# Submodule 3: Workflow automation with Nextflow and aquisition of public datasets
--------
## Overview

The primary goal of this submodule is to **generate multiple genome datasets** that will be used in the subsequent submodule on comparative genomics. This will be a short submodule in terms of content, but it is the most computationally intensive submodule.

To achieve this, we will **automate the processes outlined in Submodules 1 & 2** using **Nextflow**, a workflow management platform designed to streamline and ensure reproducibility in bioinformatics pipelines. Nextflow allows us to automate the entire workflow, including program version control, ensuring data integrity, and facilitating parallel execution of multiple datasets. This enables us to efficiently run many genome datasets simultaneously, while managing the computational resources available in our environment.

After executing the Nextflow workflow on our set of genomes, we will supplement our data with **reference-quality genome sequences from NCBI** in **Submodule 4**.


### Learning Objectives
- **Learn Reproducibility in Bioinformatics**:  
  Understand the importance of reproducibility in bioinformatics workflows and learn how to implement practices that ensure consistent, reliable results across different systems and environments.

- **Automate Genome Data Processing**:  
  Learn how to automate and streamline the processes of genome assembly, quality control, and annotation to handle multiple genome datasets efficiently using the workflow management platform **Nextflow**.

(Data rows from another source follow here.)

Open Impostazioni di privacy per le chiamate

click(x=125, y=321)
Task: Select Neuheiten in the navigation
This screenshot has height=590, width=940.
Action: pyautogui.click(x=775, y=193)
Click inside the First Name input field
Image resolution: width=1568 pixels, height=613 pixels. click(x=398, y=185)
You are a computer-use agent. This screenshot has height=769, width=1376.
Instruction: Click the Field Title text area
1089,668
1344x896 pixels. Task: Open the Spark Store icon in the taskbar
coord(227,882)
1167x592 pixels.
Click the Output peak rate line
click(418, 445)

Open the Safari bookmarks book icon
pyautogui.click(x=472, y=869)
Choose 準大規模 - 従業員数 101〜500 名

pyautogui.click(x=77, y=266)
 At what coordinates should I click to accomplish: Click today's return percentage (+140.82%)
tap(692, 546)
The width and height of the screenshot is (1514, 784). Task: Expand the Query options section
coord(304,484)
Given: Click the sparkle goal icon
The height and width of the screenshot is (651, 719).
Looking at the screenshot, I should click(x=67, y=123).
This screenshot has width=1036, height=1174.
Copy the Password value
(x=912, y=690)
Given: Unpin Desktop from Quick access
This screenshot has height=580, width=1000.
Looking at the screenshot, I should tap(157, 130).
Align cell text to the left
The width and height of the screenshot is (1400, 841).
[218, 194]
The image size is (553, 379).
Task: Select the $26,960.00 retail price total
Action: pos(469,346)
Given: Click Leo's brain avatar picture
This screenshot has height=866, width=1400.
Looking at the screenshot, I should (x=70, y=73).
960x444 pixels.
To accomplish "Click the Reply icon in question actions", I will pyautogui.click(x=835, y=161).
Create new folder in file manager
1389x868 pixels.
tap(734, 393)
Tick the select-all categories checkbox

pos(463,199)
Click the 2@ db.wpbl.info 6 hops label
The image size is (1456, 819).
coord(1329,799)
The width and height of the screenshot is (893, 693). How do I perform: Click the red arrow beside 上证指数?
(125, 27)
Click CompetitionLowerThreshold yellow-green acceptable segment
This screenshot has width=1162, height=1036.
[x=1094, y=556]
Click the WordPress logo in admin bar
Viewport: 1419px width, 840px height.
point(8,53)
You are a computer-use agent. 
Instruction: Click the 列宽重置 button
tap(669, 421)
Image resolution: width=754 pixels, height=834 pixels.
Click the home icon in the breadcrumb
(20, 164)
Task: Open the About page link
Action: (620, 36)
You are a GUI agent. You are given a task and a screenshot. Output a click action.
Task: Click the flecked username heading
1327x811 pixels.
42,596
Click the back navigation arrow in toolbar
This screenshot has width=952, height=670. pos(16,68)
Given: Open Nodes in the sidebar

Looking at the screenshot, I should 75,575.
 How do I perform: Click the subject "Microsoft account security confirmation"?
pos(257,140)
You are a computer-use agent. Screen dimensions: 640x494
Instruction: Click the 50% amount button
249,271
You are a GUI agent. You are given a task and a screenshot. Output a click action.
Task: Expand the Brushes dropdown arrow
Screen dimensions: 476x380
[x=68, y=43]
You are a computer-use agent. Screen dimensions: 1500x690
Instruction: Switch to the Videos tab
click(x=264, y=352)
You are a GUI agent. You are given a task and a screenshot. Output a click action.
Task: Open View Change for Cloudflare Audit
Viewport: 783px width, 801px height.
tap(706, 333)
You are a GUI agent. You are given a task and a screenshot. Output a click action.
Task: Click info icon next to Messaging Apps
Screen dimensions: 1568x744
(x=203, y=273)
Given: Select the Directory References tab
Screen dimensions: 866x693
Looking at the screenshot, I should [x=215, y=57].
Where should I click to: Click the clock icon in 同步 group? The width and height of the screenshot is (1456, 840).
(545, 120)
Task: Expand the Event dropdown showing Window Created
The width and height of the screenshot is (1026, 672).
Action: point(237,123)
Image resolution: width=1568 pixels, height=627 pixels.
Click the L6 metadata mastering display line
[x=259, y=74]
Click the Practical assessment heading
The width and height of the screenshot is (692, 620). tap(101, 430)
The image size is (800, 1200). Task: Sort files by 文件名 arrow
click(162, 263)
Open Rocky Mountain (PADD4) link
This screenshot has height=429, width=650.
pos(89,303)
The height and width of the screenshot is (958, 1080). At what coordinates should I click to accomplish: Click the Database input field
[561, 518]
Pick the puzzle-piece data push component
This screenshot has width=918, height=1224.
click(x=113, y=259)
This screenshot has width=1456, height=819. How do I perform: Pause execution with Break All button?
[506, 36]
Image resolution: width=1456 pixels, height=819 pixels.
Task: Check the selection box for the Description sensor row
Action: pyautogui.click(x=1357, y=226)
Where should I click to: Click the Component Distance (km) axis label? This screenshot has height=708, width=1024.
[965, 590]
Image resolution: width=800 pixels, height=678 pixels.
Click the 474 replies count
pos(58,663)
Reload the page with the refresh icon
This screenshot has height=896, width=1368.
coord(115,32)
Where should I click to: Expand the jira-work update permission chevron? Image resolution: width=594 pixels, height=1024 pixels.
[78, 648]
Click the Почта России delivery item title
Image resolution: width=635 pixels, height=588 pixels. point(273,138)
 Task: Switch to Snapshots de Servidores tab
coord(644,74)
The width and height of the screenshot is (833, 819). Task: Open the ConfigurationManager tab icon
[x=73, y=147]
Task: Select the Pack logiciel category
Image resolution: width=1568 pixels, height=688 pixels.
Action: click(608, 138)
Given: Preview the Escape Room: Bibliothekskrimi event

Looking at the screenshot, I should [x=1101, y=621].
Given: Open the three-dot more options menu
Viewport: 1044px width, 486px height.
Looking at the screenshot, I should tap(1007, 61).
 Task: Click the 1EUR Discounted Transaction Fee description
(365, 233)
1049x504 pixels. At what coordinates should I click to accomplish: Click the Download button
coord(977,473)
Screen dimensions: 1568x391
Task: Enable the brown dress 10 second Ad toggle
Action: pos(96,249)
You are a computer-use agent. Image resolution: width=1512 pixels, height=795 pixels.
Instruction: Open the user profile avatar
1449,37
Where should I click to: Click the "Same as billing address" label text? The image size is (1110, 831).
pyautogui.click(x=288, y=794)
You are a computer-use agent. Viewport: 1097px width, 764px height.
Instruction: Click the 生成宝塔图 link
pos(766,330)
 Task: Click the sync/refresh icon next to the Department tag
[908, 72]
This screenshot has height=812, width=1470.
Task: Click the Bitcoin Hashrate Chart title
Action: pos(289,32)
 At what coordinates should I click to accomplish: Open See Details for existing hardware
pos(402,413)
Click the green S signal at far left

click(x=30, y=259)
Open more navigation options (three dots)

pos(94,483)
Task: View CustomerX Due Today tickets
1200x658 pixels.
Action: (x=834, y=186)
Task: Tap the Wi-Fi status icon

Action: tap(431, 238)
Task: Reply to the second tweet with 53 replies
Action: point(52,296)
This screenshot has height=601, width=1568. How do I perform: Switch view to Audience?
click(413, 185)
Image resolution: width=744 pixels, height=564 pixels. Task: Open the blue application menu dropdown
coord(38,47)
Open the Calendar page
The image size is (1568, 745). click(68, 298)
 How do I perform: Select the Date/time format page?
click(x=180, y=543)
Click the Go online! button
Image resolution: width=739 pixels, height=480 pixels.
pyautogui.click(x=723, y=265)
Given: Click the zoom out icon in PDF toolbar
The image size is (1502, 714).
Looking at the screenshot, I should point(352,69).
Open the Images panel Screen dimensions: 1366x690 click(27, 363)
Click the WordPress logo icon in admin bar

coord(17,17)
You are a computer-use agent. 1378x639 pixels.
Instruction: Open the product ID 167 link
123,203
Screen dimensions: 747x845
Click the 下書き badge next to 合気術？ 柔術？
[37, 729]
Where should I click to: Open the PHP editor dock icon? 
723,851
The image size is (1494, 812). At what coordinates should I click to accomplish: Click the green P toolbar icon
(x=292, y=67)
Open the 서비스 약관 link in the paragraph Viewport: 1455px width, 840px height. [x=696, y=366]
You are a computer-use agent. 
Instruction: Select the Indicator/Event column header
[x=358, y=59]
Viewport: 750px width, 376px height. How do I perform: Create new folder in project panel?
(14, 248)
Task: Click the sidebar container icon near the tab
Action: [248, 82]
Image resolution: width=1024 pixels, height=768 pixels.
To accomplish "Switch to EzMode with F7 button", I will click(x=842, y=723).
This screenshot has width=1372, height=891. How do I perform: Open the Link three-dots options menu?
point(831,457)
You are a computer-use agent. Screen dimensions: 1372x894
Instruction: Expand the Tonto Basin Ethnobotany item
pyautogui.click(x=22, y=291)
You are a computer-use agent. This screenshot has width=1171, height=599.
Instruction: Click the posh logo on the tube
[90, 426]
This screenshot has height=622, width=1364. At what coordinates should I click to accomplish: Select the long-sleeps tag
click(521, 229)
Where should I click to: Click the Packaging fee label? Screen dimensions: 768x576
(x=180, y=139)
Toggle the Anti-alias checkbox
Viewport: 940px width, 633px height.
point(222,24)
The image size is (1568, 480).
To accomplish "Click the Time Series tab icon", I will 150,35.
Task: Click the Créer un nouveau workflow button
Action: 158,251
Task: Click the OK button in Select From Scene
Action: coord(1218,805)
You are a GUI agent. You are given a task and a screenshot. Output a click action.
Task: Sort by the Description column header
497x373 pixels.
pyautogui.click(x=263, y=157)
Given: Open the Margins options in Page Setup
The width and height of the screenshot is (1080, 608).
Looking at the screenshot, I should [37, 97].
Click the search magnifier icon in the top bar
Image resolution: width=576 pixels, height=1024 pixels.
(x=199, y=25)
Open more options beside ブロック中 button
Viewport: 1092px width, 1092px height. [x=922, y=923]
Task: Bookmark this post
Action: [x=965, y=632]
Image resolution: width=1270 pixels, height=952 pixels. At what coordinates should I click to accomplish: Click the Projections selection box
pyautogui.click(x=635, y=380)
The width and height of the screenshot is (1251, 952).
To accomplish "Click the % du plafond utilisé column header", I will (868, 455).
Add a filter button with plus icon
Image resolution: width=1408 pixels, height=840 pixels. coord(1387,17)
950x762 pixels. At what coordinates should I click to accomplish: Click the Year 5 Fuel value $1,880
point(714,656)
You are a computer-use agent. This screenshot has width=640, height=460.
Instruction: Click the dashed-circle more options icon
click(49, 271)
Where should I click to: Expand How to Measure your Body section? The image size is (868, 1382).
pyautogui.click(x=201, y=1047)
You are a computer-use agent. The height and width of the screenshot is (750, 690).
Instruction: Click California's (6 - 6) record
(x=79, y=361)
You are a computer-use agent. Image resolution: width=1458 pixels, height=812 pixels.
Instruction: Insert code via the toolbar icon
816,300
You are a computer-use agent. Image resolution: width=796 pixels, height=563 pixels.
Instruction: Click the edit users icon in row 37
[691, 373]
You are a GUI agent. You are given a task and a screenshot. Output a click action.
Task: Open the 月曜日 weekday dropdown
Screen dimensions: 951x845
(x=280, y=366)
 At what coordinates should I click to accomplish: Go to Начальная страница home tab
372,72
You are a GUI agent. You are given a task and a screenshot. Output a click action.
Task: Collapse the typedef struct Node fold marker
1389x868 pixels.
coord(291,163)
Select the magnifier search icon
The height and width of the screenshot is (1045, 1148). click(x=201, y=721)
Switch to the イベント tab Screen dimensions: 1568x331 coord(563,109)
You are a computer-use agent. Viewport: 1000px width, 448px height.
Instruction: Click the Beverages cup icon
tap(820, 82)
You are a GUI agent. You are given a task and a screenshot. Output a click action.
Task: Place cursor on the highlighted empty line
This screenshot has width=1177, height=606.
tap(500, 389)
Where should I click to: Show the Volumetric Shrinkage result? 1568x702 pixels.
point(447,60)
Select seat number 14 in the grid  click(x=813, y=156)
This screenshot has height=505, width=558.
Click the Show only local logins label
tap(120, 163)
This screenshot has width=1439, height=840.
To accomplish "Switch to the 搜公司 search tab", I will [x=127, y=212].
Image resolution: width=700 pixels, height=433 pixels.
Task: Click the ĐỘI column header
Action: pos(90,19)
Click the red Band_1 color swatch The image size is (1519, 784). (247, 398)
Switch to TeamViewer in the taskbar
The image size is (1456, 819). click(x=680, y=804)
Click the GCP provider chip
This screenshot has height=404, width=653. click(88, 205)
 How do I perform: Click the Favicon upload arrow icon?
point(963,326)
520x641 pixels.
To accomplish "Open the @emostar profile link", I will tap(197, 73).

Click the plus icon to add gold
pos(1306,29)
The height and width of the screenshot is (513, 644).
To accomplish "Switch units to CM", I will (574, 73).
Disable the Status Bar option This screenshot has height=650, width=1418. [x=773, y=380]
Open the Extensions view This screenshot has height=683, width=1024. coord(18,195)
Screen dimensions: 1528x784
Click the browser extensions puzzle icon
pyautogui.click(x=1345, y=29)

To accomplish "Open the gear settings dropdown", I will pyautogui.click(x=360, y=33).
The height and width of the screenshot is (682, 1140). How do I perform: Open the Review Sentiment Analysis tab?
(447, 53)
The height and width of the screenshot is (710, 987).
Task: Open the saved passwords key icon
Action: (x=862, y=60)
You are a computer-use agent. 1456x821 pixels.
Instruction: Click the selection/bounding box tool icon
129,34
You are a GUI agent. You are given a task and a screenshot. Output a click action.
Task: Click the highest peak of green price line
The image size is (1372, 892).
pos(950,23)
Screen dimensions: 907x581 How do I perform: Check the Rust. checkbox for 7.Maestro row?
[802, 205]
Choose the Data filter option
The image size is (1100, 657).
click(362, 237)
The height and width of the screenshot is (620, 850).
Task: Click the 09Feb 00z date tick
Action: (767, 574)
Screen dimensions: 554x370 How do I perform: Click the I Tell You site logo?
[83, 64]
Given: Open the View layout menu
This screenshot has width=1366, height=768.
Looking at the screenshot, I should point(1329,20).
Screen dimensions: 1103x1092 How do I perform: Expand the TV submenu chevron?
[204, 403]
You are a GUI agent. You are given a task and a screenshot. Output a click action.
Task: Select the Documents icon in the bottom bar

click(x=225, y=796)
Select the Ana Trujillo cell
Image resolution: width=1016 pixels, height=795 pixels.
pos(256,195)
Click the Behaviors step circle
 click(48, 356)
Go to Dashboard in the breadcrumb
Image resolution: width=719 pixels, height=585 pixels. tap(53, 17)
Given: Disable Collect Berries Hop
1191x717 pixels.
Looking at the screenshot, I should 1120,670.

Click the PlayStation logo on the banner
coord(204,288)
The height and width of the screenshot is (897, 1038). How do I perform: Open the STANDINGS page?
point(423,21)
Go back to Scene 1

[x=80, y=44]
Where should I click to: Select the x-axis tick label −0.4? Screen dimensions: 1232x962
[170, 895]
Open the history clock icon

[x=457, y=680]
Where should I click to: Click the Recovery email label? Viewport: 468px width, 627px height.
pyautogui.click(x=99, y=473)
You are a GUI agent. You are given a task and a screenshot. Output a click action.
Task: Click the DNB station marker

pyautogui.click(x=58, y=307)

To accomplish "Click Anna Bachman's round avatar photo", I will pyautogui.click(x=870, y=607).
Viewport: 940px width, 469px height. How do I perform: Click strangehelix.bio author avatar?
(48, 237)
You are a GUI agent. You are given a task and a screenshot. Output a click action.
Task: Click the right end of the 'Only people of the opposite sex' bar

- **Execute Parallel Processing and Ensure Data Integrity**:  
  Gain proficiency in managing and processing large sets of genomic data simultaneously, while also developing the ability to monitor, assess, and maintain data integrity and quality throughout the workflow.

- **Prepare and Refine Genome Sequences for Comparative Genomics**:  
  Refine and prepare a collection of genome datasets, ensuring they are processed, cleaned, and ready for detailed examination in comparative genomics.

## The Importance of Reproducibility in Bioinformatics

Reproducibility is a cornerstone of scientific research, particularly in bioinformatics, where computational analyses of biological data play a significant role in advancing our understanding of genomics, disease, and evolution. In bioinformatics, ensuring that analyses can be repeated with the same results is critical for validating findings and building trust within the scientific community. This is especially important given the large datasets and complex analyses often involved, where slight variations in workflows, software versions, or data can lead to different outcomes. Reproducible research ensures that experiments can be independently verified, improving the credibility of results and facilitating the development of robust, evidence-based conclusions.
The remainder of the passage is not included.